━━ GIVEN PASSAGE

2014-01-23 Thread Mirko Friedenhagen
Jason,

the wiki page is a really good writeup and I like the strategy to force
reporters to create a simple project which will reproduce their issue.

Regards
Mirko
-- 
Sent from my mobile
On Jan 23, 2014 3:33 AM, Jason van Zyl ja...@takari.io wrote:

 I changed the strategy slightly as I thought it might be crappy if the
 issue was created 5 years ago, but the person updated it 2 months ago. So I
 took all the issues that have not been updated in the last year and
 unassigned and closed those out. Got to about the same number and thought
 this more fair.

 I referred anyone looking at the comment to
 https://cwiki.apache.org/confluence/display/MAVEN/The+Great+JIRA+Cleanup+of+2014

 I'll start sifting through what remains tomorrow.

 On Jan 22, 2014, at 1:02 PM, Jason van Zyl ja...@takari.io wrote:

  Yup, it's very straight forward to add a comment to each of the issues
 that will be closed. When I publish the accompanying documentation I can
 point the comment at the documentation. Good call.
 
  On Jan 22, 2014, at 12:16 PM, Jason van Zyl ja...@takari.io wrote:
 
  Sure, good idea. I assume there's a relatively straight forward way to
 do that with a bulk operation.
 
  On Jan 22, 2014, at 12:09 PM, Paul Benedict pbened...@apache.org
 wrote:
 
  I advise that we add a comment in each closing issue explaining that
 it was
  closed specifically because it's more than 2 years old and to re-open
 it
  only if it is still valid. Otherwise, it will look very rude to close a
  ticket without an explanation.

━━━━
━━ COLLECTED DATA

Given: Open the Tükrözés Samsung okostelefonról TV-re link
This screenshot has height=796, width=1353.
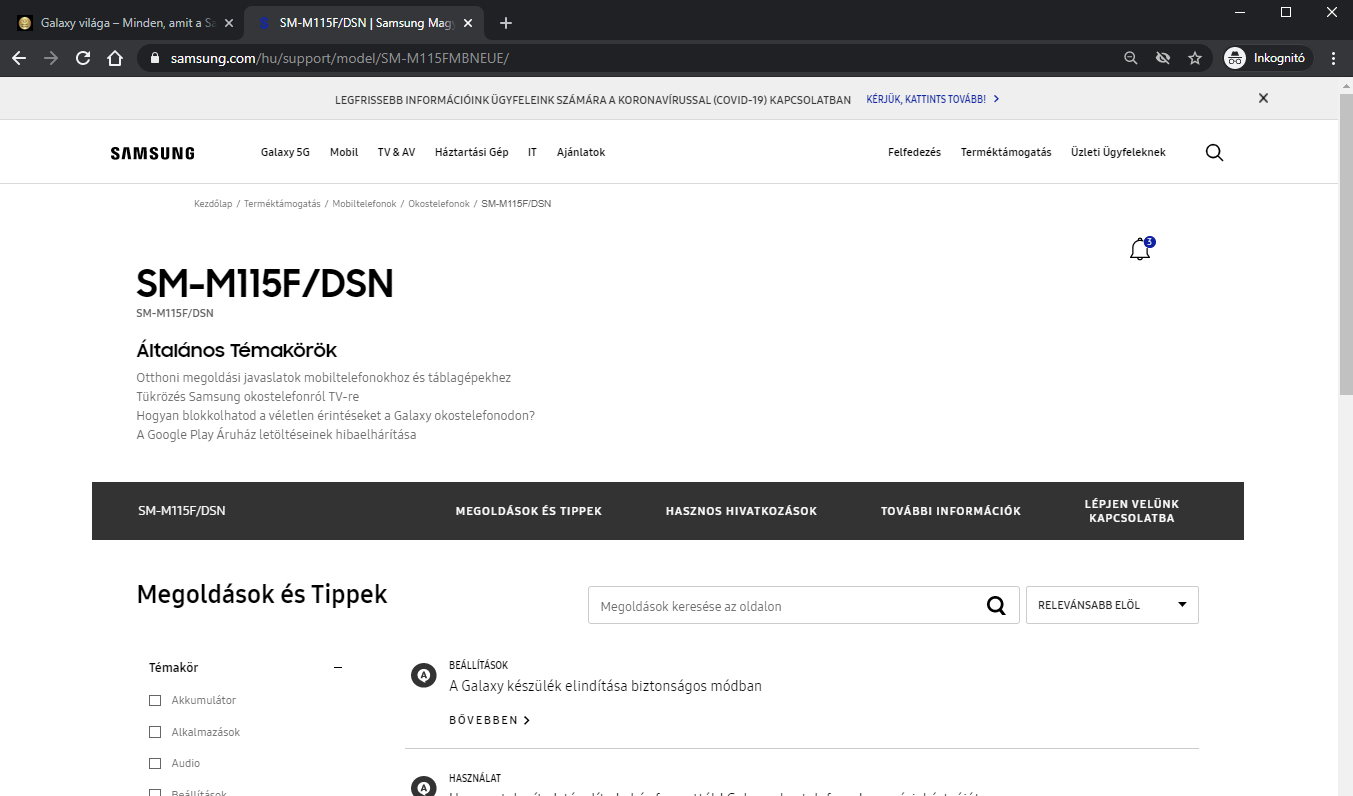Looking at the screenshot, I should coord(247,397).
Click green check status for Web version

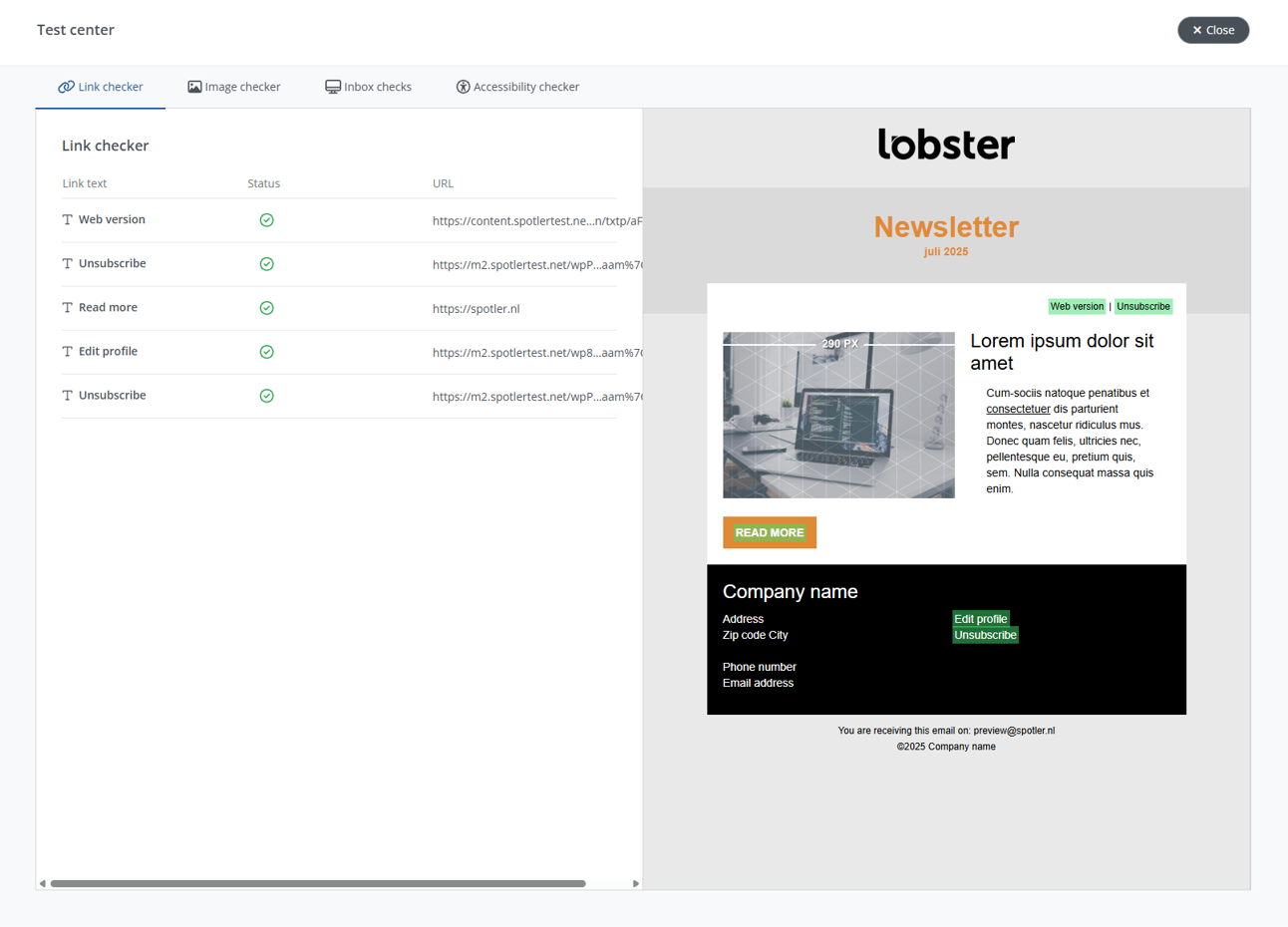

━━━━

◆ **TO-DO LIST**
(1) In the email thread, which issues did Jason van Zyl end up unassigning and closing?
(2) Echo the stretch of the email thread from "2014-01-23 Thread Mirko" through "reproduce their issue." word for word.

◆ **EXERCISE RESULTS**
(1) All the issues that had not been updated in the last year.

(2)
2014-01-23 Thread Mirko Friedenhagen
Jason,

the wiki page is a really good writeup and I like the strategy to force
reporters to create a simple project which will reproduce their issue.